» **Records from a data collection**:
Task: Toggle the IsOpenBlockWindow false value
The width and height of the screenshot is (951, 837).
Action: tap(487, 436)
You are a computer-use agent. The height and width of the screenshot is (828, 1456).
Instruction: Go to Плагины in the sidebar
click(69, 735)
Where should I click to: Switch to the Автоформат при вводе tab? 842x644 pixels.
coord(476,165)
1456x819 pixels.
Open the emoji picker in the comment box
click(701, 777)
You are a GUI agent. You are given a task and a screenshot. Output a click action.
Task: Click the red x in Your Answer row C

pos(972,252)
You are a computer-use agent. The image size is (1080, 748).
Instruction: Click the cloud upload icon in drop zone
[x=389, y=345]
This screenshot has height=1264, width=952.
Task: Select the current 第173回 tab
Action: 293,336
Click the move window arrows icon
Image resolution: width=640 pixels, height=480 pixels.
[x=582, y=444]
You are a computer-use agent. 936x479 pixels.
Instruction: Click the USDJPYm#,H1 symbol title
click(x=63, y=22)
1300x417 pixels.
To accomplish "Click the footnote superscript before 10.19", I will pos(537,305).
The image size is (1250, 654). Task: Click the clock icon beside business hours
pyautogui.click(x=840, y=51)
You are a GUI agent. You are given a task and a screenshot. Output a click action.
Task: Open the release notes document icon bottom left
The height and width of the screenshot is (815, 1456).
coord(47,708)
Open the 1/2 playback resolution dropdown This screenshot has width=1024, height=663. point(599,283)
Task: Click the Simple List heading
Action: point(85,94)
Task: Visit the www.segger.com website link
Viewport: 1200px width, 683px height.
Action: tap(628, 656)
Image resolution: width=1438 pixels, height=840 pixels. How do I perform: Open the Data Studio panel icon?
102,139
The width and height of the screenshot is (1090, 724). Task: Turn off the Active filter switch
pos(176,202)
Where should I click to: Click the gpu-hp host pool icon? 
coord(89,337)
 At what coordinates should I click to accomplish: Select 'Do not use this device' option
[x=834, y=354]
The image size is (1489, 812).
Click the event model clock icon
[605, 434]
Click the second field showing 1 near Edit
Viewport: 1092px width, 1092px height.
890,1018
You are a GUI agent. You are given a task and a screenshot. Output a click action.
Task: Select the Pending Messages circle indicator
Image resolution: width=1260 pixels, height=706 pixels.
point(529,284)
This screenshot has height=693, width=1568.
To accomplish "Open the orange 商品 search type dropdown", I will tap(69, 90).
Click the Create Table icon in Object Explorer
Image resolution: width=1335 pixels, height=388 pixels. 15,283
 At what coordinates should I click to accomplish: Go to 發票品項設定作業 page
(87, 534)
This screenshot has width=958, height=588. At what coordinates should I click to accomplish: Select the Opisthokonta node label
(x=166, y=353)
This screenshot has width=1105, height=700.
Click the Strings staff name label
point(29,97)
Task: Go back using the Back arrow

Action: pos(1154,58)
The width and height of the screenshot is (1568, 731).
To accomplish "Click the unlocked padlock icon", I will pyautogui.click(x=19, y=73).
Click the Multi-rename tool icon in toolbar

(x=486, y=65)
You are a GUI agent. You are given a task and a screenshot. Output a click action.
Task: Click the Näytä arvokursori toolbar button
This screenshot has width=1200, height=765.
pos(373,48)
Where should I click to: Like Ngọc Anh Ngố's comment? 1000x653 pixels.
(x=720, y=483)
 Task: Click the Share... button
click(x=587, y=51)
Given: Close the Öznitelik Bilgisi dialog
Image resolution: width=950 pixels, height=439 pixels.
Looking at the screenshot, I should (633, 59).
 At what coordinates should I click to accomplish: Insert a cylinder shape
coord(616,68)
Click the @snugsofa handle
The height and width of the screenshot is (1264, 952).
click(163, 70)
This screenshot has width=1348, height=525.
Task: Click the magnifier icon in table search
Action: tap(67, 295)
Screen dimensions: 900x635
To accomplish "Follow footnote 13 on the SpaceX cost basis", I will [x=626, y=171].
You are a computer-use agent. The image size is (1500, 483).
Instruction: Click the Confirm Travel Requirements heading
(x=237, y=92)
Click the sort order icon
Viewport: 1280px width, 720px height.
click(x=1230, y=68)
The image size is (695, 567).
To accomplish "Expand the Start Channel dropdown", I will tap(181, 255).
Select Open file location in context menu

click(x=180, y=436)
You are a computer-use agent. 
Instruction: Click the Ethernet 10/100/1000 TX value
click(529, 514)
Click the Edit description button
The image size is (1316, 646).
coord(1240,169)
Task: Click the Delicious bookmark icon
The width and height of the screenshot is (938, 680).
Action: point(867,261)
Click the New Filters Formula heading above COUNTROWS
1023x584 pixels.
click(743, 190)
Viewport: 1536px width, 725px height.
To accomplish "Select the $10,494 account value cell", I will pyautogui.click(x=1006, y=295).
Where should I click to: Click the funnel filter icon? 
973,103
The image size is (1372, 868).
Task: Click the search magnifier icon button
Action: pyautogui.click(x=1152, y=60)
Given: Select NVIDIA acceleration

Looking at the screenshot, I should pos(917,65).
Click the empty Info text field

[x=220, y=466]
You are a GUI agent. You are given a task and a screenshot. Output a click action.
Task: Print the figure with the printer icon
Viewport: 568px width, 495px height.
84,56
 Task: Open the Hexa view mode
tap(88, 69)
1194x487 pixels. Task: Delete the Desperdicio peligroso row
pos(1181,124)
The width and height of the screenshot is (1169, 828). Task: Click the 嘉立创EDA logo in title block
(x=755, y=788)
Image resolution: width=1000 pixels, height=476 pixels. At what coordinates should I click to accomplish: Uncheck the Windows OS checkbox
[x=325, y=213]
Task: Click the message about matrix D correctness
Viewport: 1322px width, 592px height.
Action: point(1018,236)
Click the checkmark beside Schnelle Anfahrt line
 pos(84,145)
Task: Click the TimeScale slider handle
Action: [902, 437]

» **ASSIGNMENT**:
Up to and including the line with "You are a computer-use agent. The image size is (1080, 748).", please return the records exactly, beginning from their first line.

» **REPLY TO THE EXERCISE**:
Task: Toggle the IsOpenBlockWindow false value
The width and height of the screenshot is (951, 837).
Action: tap(487, 436)
You are a computer-use agent. The height and width of the screenshot is (828, 1456).
Instruction: Go to Плагины in the sidebar
click(69, 735)
Where should I click to: Switch to the Автоформат при вводе tab? 842x644 pixels.
coord(476,165)
1456x819 pixels.
Open the emoji picker in the comment box
click(701, 777)
You are a GUI agent. You are given a task and a screenshot. Output a click action.
Task: Click the red x in Your Answer row C

pos(972,252)
You are a computer-use agent. The image size is (1080, 748).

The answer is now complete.